Il ressort des développements précédents que c’est de manière injustifiée et erronée au regard du jugement du 11 décembre 2018, confirmé par arrêt du 9 novembre 2022, que le syndicat des copropriétaires a refusé l’accès aux parties communes, notamment celles sécurisées (toiture, gaine technique, gaine VO reliée aux parties privatives à chaque étage), nécessaire aux travaux autorisés de création du conduit d’extraction d’air indispensables à l’exploitation d’un commerce de restauration par la société locataire de M. [K] ; que l’abus résulte de l’obstacle mis à l’exécution par la partie adverse des décisions de justice précitées, lequel a empêché l’exploitation du commerce ainsi qu’il en est justifié par les pièces versées aux débats et, par voie de conséquence, la perception des loyers par le bailleur, ce du 1er décembre 2022 au 17 novembre 2023.
La somme des loyers concernés par la période pendant laquelle le commerce n’a pu être exploité, s’établit comme suit, compte tenu d’une augmentation du loyer prévue contractuellement, de 2400 à 2800 euros au 1er mars 2023 :
loyers du 1er décembre 2022 au 28 février 2023 : 2400 x 3 = 7200 euros
loyers du 1er mars au 17 novembre 2023 : 2800 x 8,5 = 23.800 euros
total = 31.000 euros.
En revanche l’indemnisation d’un préjudice pour résistance abusive ne s’entend pas de la réparation intégrale du préjudice matériel, ce d’autant moins que le premier juge avait pris en compte à juste titre le risque d’impayés de loyer, risque déjà réalisé avant le 1er décembre 2022, et sans que les causes de cet arriéré antérieur soient clairement justifiées. Il y a donc lieu d’indemniser une perte de chance de percevoir les loyers sur la période considérée en allouant à M. [K] la somme de 15.000 euros à ce titre.
Les frais d’avocat et d’huissier exposés amiablement à hauteur de 570 euros font partie des frais irrépétibles indemnisés dans le cadre de l’application de l’article 700 du code de procédure civile ci-après.
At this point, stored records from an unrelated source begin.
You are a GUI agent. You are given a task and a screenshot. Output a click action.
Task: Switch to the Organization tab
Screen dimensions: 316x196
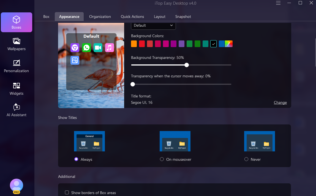coord(100,17)
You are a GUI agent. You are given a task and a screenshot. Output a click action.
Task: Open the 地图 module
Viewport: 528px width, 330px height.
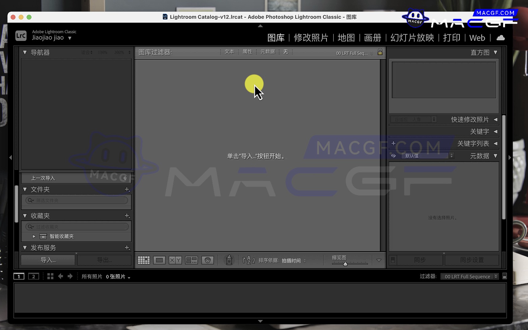[346, 38]
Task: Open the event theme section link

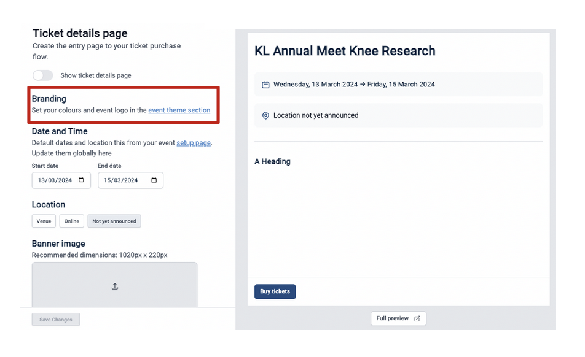Action: click(x=179, y=110)
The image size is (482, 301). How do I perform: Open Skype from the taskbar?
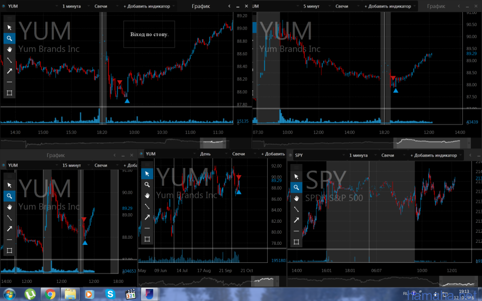click(x=110, y=294)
Sur les demandes accessoires
La solution du litige justifie la condamnation du syndicat des copropriétaires aux dépens d’appel, dont distraction au profit de Me Alexandra Manches, en application des dispositions de l’article 699 du code de procédure civile, ainsi qu’au paiement à l’intimé d’une indemnité de 3500 euros en application des dispositions de l’article 700 du code de procédure civile, en ce inclus les frais d’avocat et de commissaire de justice exposés amiablement.
PAR CES MOTIFS
Déclare irrecevables les conclusions notifiées par le syndicat des copropriétaires du [Adresse 8] à [Localité 14] les 29 octobre 2023, 8 et 30 octobre 2024, mais seulement en tant qu’elles portent sur l’appel incident formé par M. [J] [K] ;
Constate que sont devenues sans objet les prétentions de M. [K] tendant à voir déclarer irrecevable et, à titre subsidiaire, rejeter la demande du syndicat des copropriétaires tendant à voir modifier le dispositif des décisions juridictionnelles déjà rendues en ajoutant la charge de donner l’autorisation des accès aux parties communes à l’architecte de la copropriété ;
Confirme le jugement entrepris, sauf en ce qu’il a condamné le syndicat des copropriétaires du [Adresse 8] à [Adresse 15] [Localité 1] à payer à M. [K] la somme de 6000 euros à titre de dommages-intérêts ;
L’infirme de ce seul chef,
Statuant à nouveau dans cette limite,
Condamne le syndicat des copropriétaires du [Adresse 10]) à payer à M. [J] [K] la somme de 15.000 euros à titre de dommages-intérêts pour résistance abusive ;
Et y ajoutant,
Condamne le syndicat des copropriétaires du [Adresse 10]) à payer à M. [J] [K] la somme de 3500 euros, en application des dispositions de l’article 700 du code de procédure civile, en compensation des frais irrépétibles d’appel ;
Condamne le syndicat des copropriétaires du [Adresse 9] ([Adresse 4]) aux dépens d’appel, dont distraction au profit de Me Alexandra Manches conformément aux dispositions de l’article 699 du code de procédure civile.